A thin convex lens of focal length 'f' is put on a plane mirror as shown in the figure. When an object is kept at a distance 'a' from the lens - mirror combination, its image is formed at a distance $\dfrac{a}{3}$ in front of the combination. The value of 'a' is:-

A. 2f
B. $\dfrac{3}{2}f$
C. 3f
D. f

Answer 1

Hint: Lens are the things which will allow the light to pass through them with convergence or divergence. Depending on whether the lens will converge or diverge the rays they are divided into convex and concave lenses. Their capacity of convergence or divergence is given by power of the lens. When the mirror is nearly attached to the lens the power will be doubled. Based on this we will solve the problem.

Formula used:
$\eqalign{
  & P = {P_1} + {P_2} \cr
  & P = \dfrac{1}{f} \cr} $

Complete step by step answer:
The main difference between the lens and mirrors is there are many ways to change the effective focal length of a lens without varying them geometrically. For example if we put the lens in a different medium from air then the refractive index in that medium will be different from that of air. This is not possible for mirrors. They have constant focal length and don’t vary with the medium.
This is because the rays will suffer refraction in the lens and that refraction depends upon the surrounding medium and the entering medium. In case of mirrors there will be no refraction hence the focal length of the mirror won’t change.
Power of the lens is given by the inverse of the focal length. When two lenses are brought very close to each other then their powers will add up and focal length will vary and we get effective focal length of the new lens.
Similarly if we bring a plain mirror very near to the lens then the rays first refraction occurs then reflection from mirror occurs then again refraction occurs. Hence refraction occurs twice. So power will double.

$\eqalign{
  & P = \dfrac{1}{f} \cr
  & \Rightarrow \left| P \right| = {P_1} + {P_2} \cr
  & \Rightarrow \left| P \right| = \dfrac{1}{f} + \dfrac{1}{f} \cr
  & \therefore \left| P \right| = \dfrac{2}{f} \cr} $
Since there is reflection happening the power will have negative signs as rays get reflected. So
$\eqalign{
  & P = - \dfrac{2}{f} \cr
  & \Rightarrow {f_{eff}} = \dfrac{{ - f}}{2} \cr} $
This entire system acts as a concave mirror with focal length -f/2
Apply mirror equation to get value of ‘a’
$\dfrac{1}{v} + \dfrac{1}{u} = \dfrac{1}{f}$
Where ‘u’ is object distance and ‘v’ is the image distance
Since objects and images are formed on the same side they will have negative signs.
$\eqalign{
  & \dfrac{1}{{\left( {\dfrac{{ - a}}{3}} \right)}} + \dfrac{1}{{ - a}} = \dfrac{1}{{\left( {\dfrac{{ - f}}{2}} \right)}} \cr
  & \Rightarrow \dfrac{{ - 3}}{a} + \dfrac{{ - 1}}{a} = \dfrac{{ - 2}}{f} \cr
  & \therefore a = 2f \cr} $
Hence option A will be the correct answer.
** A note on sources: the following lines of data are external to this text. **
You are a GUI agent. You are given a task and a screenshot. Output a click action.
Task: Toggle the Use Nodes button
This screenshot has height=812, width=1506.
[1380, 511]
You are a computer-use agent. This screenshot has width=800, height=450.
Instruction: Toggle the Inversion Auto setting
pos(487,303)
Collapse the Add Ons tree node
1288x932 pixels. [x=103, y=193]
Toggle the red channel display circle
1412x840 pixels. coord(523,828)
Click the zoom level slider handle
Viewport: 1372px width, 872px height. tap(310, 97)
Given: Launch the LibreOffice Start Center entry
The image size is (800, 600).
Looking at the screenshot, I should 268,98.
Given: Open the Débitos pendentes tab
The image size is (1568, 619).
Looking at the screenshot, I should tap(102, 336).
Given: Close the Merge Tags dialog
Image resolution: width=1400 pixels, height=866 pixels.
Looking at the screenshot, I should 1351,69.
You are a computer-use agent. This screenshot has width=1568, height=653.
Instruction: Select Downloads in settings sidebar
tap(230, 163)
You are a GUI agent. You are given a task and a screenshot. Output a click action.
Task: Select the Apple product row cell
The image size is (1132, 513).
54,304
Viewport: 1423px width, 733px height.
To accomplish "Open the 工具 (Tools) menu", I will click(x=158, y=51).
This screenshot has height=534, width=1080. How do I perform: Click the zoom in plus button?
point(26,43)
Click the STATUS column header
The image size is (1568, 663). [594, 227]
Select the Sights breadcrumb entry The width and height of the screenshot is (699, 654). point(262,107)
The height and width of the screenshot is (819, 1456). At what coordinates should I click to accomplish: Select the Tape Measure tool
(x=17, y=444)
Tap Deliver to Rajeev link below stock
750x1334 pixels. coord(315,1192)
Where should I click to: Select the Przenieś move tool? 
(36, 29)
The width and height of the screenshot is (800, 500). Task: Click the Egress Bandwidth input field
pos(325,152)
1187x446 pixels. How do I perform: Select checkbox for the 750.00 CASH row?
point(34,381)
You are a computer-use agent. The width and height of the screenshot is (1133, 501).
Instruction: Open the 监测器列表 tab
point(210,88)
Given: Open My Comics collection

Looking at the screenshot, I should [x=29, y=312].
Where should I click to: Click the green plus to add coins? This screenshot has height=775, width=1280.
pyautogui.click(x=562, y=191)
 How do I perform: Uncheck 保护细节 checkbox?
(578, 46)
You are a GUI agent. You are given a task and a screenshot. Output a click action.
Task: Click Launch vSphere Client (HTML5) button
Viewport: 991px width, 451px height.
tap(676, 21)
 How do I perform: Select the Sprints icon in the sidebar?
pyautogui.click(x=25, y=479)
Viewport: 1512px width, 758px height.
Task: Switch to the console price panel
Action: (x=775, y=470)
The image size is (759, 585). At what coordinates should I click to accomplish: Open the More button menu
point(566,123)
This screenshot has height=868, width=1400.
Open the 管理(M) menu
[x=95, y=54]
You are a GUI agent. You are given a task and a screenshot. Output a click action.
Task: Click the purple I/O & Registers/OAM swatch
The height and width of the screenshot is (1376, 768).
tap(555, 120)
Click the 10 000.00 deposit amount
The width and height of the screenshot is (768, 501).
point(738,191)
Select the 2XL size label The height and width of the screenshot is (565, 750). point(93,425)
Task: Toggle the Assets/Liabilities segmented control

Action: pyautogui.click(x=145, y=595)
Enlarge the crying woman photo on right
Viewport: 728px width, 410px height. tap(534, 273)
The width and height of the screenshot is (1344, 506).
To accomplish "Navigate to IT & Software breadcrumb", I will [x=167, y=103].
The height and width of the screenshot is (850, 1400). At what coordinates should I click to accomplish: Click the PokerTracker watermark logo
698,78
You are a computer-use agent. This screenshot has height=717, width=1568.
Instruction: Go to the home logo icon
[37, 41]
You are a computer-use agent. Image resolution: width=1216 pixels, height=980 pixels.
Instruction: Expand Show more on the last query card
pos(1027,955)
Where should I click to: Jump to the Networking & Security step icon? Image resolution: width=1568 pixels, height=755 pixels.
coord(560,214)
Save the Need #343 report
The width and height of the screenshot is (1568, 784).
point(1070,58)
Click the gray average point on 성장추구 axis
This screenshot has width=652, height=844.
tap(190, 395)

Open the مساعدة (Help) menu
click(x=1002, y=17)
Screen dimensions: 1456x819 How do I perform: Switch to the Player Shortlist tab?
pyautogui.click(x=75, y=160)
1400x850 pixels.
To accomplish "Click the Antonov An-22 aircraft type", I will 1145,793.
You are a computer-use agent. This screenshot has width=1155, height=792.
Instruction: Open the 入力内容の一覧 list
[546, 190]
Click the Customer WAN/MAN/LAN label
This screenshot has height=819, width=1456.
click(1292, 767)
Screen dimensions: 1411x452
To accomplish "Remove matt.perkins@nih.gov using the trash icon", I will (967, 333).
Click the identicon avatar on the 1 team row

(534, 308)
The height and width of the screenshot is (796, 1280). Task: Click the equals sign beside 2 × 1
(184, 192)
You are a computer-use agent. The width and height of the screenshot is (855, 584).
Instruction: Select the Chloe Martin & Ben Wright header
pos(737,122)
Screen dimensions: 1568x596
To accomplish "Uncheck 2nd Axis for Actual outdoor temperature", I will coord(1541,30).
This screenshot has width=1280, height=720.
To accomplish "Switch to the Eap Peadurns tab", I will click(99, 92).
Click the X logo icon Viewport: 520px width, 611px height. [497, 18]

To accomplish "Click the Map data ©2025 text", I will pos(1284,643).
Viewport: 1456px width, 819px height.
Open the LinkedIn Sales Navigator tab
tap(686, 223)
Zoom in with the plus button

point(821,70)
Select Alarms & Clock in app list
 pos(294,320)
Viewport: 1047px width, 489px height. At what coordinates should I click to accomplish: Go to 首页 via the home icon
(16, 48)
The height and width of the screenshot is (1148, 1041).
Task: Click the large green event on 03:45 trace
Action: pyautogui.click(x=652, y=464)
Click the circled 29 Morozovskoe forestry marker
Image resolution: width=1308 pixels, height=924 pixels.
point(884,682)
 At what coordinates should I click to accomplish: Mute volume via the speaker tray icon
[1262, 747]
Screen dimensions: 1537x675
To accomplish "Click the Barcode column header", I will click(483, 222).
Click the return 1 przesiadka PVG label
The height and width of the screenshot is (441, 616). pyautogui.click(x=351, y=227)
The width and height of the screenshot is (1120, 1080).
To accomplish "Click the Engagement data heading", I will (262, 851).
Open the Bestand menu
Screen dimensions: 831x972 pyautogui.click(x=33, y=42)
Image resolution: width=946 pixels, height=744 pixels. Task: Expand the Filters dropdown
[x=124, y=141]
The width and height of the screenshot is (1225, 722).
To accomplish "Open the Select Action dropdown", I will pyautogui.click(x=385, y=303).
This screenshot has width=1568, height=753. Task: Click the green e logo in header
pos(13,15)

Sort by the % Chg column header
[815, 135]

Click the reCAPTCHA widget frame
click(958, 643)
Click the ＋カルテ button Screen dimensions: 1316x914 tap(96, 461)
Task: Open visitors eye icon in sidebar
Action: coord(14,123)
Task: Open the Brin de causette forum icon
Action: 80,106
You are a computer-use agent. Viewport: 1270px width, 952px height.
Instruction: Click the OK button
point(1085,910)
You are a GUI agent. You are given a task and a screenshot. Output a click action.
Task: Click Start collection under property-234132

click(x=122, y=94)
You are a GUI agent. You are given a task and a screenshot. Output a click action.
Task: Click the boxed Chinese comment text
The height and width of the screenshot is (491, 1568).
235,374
Note: Here the system is entirely changed into a concave mirror. The lens refractive index can be varied in such a way that a convex lens can behave as the concave lens without any change in shape. This is when we place the lens in the medium of refractive index greater than the lens refractive index, then the convex lens would change into concave while the concave lens would change into convex.